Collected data
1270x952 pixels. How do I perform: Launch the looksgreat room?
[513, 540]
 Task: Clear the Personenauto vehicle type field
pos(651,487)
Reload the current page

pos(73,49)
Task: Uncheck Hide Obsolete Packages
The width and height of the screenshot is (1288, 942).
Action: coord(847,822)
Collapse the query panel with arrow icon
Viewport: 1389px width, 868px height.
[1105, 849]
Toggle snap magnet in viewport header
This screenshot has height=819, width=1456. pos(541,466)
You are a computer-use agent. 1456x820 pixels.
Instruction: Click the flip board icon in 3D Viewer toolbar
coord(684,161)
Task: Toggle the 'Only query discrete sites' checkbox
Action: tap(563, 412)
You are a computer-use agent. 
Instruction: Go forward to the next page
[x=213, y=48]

Requirement: A word-for-word restatement of the lines running from the one with "You are a computer-use agent. 1456x820" to the last line of the records is the whole answer.

Problem solution:
You are a computer-use agent. 1456x820 pixels.
Instruction: Click the flip board icon in 3D Viewer toolbar
coord(684,161)
Task: Toggle the 'Only query discrete sites' checkbox
Action: tap(563, 412)
You are a computer-use agent. 
Instruction: Go forward to the next page
[x=213, y=48]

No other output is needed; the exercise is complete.